The only lunches and dinners that relate to goodwill, however, are those that involve people who love each other because they share a common faith. In early times, Christians used to have social lunches and dinners for exactly this purpose. Called feasts, they were instituted to lift and unite Christians' hearts and spirits. The dinners they held stood for the associations and connections people formed when the church was first being established, because the evening when the dinners would occur has that meaning. The lunches they held, however, stood for people coming together in the second phase of the church's establishment, because that is what morning and daytime mean.
While they were at the table, they would have conversations on various subjects - both domestic and civic issues. In particular, they would discuss topics related to the church. Because the events were feasts of goodwill, the conversations would entail goodwill and its forms of joy and happiness. The spiritual atmosphere that prevailed during these feasts was an atmosphere of love for the Lord and for their neighbor. This atmosphere would lift their individual minds, soften their tones of voice, and allow a celebratory feeling from deep in their hearts to fill their senses.
We all have a spiritual atmosphere that emanates from the feelings derived from our love, and from the thinking prompted by those feelings. This atmosphere deeply affects other people, especially during feasts. It emanates from people's faces and their breathing.
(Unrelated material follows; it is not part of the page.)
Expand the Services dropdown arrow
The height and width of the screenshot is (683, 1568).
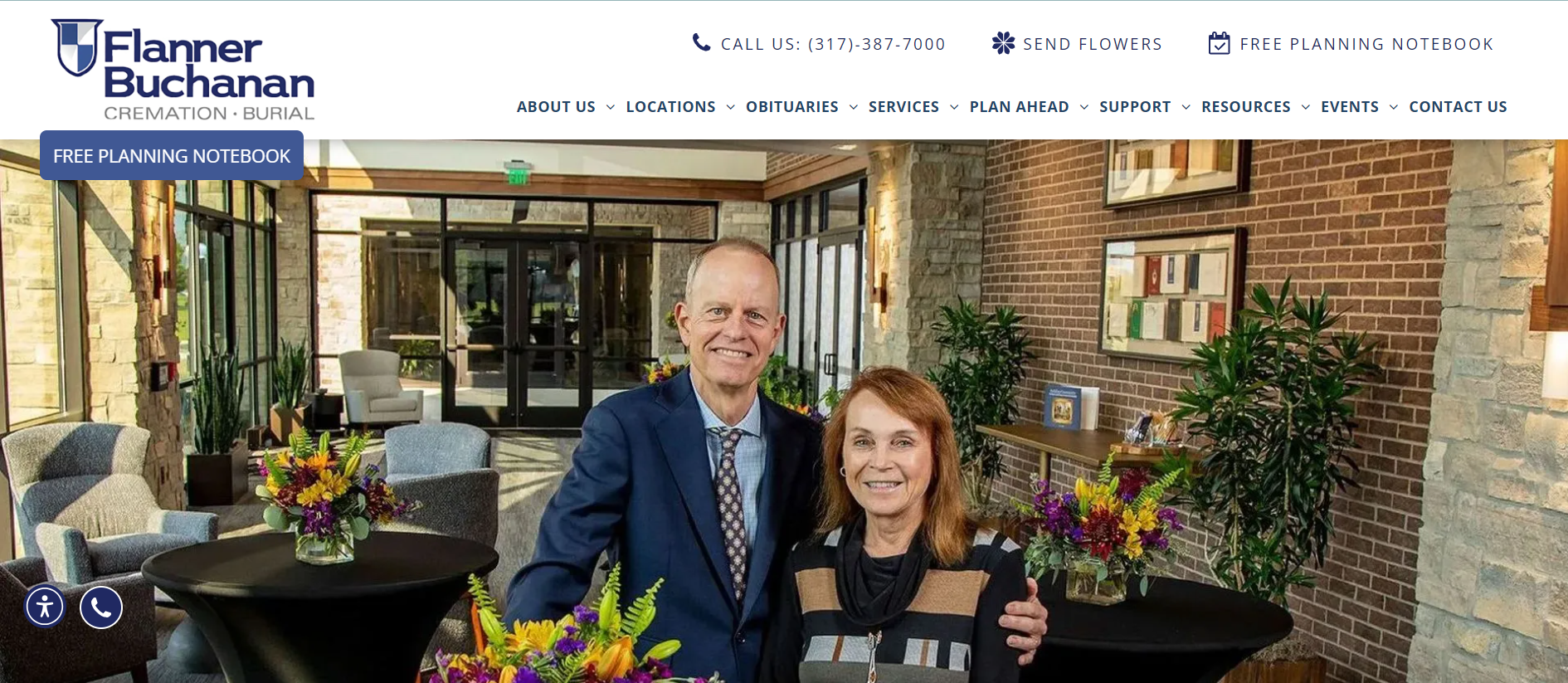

The fact that lunches and dinners, or feasts, stood for such meetings of the mind is the reason they are named so many times in the Word. In the spiritual meaning this is exactly what these meals stood for. In the supreme sense this is what the Passover dinner among the children of Israel stood for; the same is true of the banquets during other Jewish festivals, as well as the meals from the sacrifices next to the tabernacle. In those instances, the bond between people was represented by breaking bread and sharing it, and by drinking from the same cup, which people passed around among them.